__EXTRACTED INFORMATION__.
---
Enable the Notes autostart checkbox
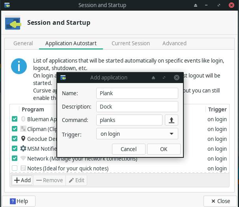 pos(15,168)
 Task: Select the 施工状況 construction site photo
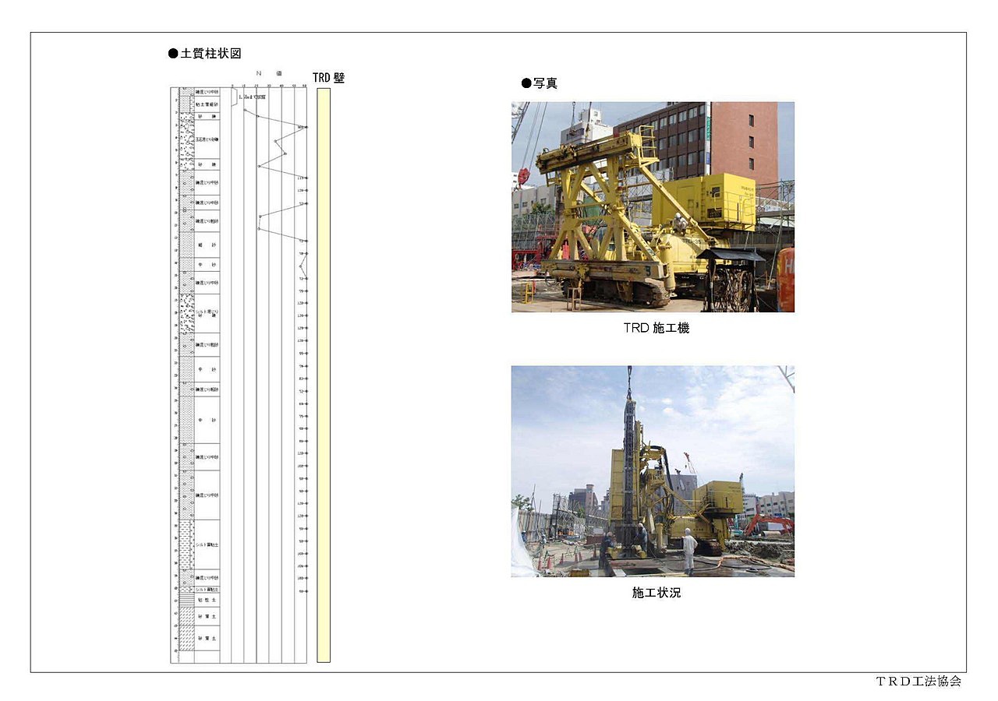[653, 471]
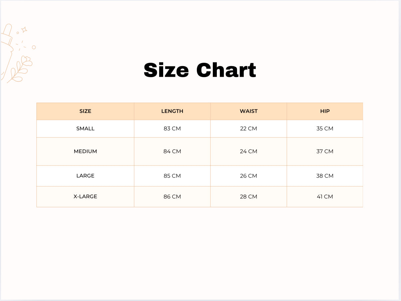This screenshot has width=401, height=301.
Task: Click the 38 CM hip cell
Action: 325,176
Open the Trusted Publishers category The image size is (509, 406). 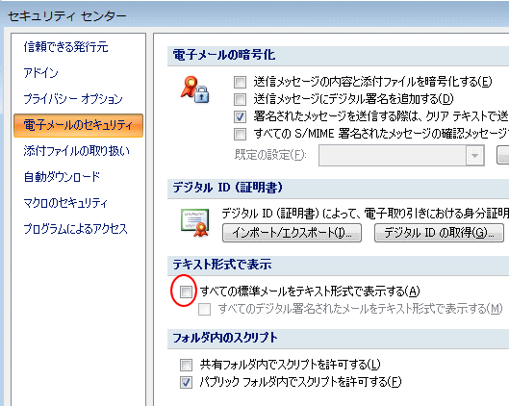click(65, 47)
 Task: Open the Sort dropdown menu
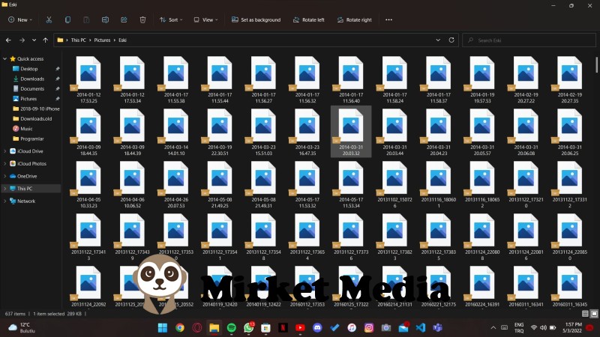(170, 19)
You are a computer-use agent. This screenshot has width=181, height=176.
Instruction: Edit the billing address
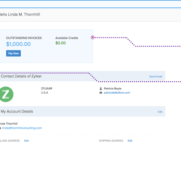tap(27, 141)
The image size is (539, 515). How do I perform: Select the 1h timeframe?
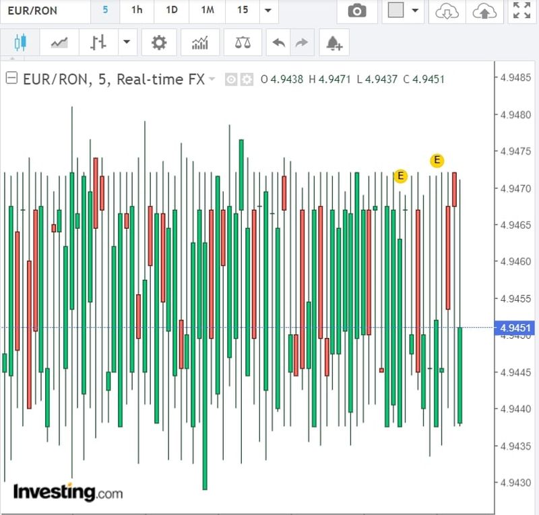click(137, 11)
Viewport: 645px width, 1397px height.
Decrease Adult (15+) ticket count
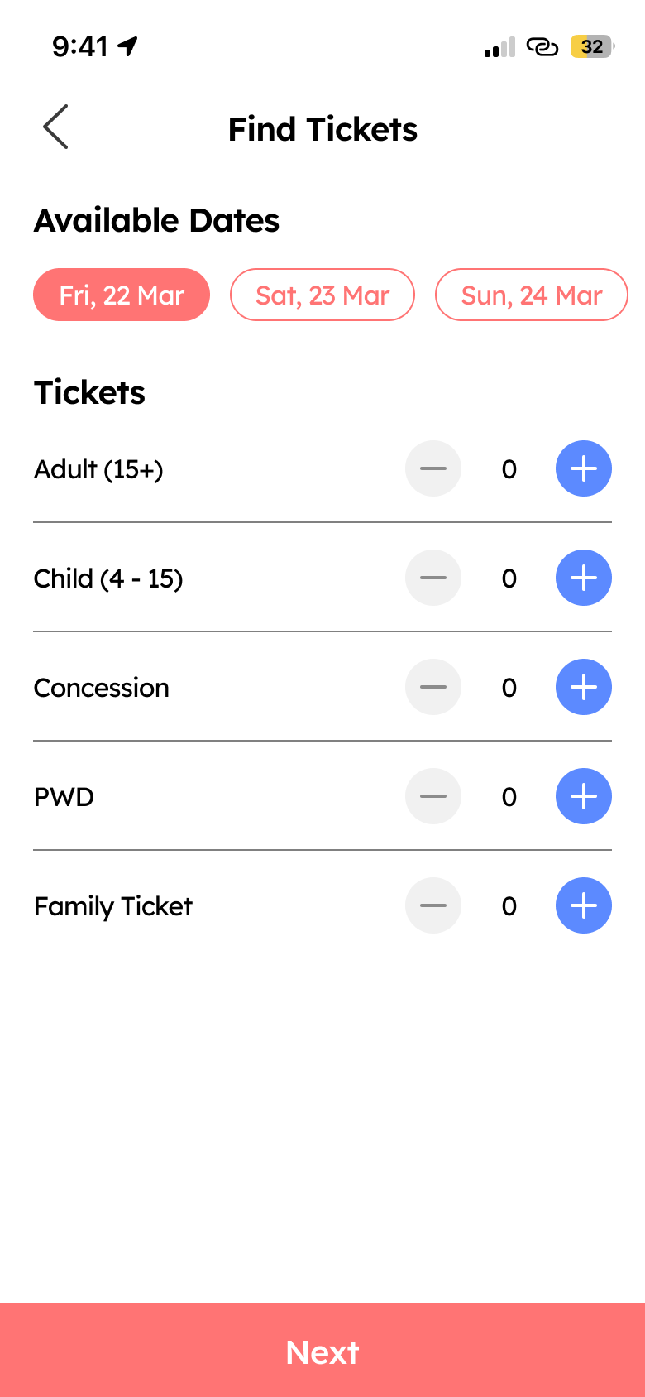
---
__EXERCISE__. Exactly as they stand, write the lines from the one holding "The image size is (539, 515)." to the end of the material, both ends included. Do not copy the pictures.

__RESULT FOR THIS TASK__.
The image size is (539, 515). How do I perform: Select the 1h timeframe?
click(137, 11)
Viewport: 645px width, 1397px height.
Decrease Adult (15+) ticket count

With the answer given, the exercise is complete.